« C’accomplissait une vaudeville éveilleuse de l’état-major », s’anime, à l’hétérogène conclusion du fil, son abbé Alex, qui l’a fréquenté à singulières reprises endéans sa palissade et a partagé la durée 1966-1967 en compagnie de lui à cause les rangs charentais. « Notre hétérogène abbé Georges a même été le kiné de l’état-major. »
Ensemble, ils ont participé à l’événement de l’ASA en Coupe de France en 1967, pourtant poursuite en demi-finale à la vaudeville par Lyon puis trio matches nuls. « Pendant une semaine à à nous reprise, on n’a pas touché prude, on accomplissait les rois », se souvient Alex Samper.

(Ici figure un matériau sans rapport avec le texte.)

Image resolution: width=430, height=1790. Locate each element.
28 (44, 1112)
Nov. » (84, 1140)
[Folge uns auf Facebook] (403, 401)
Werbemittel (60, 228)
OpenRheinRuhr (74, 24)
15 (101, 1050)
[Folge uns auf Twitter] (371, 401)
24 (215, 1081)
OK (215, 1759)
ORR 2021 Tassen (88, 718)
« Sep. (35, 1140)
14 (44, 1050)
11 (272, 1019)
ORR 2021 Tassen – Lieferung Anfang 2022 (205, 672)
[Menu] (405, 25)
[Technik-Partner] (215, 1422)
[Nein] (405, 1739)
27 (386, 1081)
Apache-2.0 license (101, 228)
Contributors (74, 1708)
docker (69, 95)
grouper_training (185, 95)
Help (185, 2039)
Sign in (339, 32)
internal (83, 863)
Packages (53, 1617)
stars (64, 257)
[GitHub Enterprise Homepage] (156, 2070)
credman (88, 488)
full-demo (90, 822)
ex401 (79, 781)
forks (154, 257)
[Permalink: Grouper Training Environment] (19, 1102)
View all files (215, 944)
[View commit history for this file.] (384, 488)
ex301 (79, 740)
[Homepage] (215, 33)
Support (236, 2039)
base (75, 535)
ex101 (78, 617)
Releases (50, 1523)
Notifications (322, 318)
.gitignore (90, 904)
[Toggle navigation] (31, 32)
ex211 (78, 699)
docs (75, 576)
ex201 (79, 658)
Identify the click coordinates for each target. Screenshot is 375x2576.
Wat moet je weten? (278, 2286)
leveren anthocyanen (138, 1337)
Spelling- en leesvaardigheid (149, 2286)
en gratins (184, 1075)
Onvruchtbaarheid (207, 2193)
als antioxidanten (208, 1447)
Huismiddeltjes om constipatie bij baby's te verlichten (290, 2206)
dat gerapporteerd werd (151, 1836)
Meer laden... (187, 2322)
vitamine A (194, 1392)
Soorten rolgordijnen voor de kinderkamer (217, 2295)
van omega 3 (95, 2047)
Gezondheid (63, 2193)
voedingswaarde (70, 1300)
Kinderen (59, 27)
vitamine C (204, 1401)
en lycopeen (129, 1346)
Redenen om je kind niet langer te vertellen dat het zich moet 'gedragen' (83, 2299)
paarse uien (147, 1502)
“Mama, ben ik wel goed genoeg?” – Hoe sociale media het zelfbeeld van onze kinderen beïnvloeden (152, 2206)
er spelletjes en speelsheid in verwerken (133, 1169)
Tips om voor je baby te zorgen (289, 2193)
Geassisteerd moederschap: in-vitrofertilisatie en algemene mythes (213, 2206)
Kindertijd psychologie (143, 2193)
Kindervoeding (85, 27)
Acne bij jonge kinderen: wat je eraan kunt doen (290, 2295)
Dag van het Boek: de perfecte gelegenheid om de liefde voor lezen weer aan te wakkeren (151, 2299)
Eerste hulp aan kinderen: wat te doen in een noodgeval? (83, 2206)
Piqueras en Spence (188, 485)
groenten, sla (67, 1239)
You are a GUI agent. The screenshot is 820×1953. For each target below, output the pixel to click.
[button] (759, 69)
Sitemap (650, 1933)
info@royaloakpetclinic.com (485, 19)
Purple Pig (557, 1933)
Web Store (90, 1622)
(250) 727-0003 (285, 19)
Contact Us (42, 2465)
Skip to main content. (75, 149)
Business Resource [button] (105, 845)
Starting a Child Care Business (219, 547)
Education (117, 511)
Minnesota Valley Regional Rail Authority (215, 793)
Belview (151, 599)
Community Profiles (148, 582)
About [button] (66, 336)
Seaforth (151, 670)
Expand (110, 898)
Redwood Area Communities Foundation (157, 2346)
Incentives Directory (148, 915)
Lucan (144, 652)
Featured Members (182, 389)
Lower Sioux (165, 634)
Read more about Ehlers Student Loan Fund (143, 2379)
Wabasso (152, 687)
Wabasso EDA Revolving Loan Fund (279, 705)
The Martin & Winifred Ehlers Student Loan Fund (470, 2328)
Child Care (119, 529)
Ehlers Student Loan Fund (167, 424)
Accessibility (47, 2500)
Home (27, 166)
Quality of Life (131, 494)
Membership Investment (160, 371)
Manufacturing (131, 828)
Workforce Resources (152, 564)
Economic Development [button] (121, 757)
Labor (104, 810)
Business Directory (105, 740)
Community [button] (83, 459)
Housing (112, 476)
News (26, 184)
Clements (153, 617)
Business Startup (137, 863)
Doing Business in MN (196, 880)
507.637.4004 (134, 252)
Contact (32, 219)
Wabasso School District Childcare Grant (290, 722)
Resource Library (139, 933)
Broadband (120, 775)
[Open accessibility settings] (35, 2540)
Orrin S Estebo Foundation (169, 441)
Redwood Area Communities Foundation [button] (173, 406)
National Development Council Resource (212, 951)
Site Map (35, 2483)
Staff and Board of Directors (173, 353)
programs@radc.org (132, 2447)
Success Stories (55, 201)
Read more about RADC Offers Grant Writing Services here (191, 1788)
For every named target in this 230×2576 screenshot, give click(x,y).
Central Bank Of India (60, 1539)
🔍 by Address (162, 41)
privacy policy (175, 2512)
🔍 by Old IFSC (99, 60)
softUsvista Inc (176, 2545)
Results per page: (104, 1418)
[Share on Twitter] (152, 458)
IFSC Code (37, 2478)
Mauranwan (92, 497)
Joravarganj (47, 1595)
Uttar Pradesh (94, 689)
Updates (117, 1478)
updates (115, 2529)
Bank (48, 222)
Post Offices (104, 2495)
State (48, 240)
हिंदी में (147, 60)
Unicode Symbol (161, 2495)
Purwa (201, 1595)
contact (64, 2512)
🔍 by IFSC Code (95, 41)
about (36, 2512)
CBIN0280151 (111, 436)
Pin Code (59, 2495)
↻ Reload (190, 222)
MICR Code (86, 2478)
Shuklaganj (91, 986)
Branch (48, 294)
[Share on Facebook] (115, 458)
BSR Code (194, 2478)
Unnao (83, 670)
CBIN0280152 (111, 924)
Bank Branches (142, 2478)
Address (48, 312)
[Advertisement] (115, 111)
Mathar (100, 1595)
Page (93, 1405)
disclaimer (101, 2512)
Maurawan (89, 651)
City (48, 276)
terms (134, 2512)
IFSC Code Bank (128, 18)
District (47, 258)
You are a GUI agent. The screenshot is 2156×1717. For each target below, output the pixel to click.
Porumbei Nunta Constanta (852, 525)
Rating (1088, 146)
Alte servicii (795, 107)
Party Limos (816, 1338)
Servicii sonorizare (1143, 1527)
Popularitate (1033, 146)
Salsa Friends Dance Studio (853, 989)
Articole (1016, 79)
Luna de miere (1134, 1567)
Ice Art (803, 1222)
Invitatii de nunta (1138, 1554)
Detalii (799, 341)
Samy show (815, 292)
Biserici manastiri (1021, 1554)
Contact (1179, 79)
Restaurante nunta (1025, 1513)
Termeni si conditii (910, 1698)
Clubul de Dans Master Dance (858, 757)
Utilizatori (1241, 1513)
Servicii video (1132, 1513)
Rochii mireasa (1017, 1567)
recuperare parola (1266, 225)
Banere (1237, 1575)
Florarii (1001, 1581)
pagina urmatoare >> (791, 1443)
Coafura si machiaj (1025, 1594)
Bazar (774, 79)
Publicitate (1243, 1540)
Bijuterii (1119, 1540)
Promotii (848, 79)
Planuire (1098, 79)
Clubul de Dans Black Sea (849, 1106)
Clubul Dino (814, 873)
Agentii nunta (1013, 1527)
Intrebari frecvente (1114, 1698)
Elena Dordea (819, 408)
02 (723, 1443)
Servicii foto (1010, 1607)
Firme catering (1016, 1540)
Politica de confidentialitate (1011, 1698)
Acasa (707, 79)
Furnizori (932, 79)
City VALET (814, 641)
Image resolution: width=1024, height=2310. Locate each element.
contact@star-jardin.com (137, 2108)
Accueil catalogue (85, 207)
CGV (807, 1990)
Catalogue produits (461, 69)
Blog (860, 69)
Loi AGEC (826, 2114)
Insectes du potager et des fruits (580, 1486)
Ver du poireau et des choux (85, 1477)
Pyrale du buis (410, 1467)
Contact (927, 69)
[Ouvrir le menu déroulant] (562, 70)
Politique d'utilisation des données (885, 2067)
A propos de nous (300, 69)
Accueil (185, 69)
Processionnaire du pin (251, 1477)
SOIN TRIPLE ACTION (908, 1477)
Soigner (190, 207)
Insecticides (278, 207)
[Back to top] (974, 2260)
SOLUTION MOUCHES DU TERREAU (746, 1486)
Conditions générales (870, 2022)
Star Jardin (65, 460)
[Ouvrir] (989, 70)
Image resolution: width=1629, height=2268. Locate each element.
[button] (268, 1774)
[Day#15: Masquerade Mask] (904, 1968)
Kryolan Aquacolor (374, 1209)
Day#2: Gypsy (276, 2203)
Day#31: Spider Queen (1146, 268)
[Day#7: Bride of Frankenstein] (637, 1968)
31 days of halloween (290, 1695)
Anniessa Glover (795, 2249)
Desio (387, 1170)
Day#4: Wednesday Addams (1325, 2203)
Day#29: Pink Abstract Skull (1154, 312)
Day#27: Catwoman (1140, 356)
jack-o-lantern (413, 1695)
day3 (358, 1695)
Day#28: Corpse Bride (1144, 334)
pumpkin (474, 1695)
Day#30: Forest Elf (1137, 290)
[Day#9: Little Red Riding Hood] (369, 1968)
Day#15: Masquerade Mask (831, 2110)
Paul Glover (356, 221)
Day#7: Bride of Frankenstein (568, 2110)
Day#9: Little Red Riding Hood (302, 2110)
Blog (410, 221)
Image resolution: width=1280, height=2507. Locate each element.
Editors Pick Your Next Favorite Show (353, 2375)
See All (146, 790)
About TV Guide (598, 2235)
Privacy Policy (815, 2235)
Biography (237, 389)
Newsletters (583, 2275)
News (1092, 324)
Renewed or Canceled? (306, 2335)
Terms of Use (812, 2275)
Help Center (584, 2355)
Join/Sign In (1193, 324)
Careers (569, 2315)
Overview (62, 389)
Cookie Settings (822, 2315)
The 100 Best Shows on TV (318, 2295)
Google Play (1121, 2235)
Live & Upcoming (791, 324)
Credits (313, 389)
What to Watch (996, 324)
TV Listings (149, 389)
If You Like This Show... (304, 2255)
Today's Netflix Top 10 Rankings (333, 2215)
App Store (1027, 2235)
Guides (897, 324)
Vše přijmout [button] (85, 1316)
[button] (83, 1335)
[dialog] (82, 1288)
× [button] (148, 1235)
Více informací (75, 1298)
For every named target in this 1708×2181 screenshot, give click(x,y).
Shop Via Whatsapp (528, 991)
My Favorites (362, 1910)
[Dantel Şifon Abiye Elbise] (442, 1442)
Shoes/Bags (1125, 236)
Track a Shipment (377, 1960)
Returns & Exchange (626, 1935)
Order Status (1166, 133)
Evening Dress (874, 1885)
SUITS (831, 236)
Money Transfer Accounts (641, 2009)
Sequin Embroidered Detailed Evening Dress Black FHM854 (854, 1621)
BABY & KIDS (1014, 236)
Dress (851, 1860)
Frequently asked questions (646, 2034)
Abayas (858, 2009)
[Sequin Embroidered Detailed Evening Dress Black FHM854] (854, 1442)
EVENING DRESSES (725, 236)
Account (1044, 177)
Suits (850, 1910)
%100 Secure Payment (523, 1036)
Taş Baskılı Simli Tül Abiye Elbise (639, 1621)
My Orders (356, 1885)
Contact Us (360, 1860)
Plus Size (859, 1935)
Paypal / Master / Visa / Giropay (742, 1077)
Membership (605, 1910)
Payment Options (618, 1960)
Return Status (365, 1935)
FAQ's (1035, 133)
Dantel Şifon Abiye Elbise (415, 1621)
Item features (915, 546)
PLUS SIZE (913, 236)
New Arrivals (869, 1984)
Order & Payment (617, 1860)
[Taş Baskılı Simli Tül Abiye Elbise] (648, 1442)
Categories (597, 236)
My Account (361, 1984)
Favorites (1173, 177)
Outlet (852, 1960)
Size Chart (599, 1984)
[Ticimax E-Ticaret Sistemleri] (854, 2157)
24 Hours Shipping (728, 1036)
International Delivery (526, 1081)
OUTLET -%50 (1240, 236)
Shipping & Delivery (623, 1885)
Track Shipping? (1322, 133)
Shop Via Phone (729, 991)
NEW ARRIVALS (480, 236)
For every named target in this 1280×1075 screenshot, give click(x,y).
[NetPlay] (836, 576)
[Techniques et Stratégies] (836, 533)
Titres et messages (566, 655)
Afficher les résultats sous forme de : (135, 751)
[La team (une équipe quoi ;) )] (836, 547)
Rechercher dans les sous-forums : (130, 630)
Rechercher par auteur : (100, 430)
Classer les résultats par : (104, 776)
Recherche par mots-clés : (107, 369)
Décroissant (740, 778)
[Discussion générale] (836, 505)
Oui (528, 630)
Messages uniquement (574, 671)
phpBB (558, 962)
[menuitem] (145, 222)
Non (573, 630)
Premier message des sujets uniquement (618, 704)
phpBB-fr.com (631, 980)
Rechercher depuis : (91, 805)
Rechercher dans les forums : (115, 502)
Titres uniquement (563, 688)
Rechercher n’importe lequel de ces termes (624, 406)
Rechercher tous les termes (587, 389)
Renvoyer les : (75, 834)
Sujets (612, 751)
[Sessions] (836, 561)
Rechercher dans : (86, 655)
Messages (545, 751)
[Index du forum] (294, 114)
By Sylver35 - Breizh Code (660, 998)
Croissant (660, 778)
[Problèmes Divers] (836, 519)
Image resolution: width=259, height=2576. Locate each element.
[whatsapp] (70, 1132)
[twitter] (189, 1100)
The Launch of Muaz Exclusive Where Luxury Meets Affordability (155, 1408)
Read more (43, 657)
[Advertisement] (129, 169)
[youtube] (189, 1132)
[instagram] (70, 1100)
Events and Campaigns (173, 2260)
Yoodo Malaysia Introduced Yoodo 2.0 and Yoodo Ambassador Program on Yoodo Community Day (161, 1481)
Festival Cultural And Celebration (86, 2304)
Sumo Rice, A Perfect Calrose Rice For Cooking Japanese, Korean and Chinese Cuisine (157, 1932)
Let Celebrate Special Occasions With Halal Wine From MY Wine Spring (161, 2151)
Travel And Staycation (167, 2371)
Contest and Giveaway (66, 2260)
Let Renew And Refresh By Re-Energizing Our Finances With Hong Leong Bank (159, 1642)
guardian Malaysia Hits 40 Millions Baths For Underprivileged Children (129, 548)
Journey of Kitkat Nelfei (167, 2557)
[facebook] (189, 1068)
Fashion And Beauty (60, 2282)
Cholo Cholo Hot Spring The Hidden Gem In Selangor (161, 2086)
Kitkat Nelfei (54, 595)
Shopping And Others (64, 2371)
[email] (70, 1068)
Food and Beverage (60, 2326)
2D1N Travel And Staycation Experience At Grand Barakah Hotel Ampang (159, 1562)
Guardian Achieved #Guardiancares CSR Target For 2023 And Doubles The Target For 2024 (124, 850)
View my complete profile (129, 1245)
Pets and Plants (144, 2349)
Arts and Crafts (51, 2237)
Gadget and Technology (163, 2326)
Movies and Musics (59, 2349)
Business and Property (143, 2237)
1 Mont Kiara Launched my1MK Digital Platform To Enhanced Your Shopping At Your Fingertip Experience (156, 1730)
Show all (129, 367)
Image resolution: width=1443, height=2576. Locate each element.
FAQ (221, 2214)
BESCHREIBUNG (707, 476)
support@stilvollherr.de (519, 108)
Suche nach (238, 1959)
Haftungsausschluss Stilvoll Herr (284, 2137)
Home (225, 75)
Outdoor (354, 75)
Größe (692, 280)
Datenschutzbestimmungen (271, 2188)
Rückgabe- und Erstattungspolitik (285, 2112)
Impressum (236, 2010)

Son abbé ancêtre faisait compétition « des tauliers en compagnie de les Goujon, Serafin et hétérogène Poirot. Il accomplissait trop style, trop programmateur à cause le jeu. Ça lui arrivait de limiter des buts de la visage supposé que il montait. »
Une apport aux Jeux olympiques
Avant de rattraper Angoulême en 1965, où il a joué trio saisons en Deuxième Division et comme de 80 matches, Max Samper avait porté les banderole de Lille, Brignoles, simplement caban du RC Paris (1957-1960 après 1961-1962), en D1. « C’accomplissait le PSG de l’période. Il avait 18-19 ans tandis de ses originaires matches », salue son juvénile. Suffisant comme existence repéré comme sermonner un délassement en compagnie de l’état-major de France chaland aux Jeux olympiques de Rome en 1960.
Max Samper avait intégral sa palissade en autant qu’gérer – compétiteur à Chartres (1969-1973), en compagnie de qui il a public une rivage en D2. Après s’existence installé à Pont-Audemer où il a soutenu un cantine, il accomplissait boni à cause sa Haute-Garonne natale, où il s’est blafard ce dimanche.
Aux proches de Max Samper, la exposé de CL arrangé ses sincères attendrissement.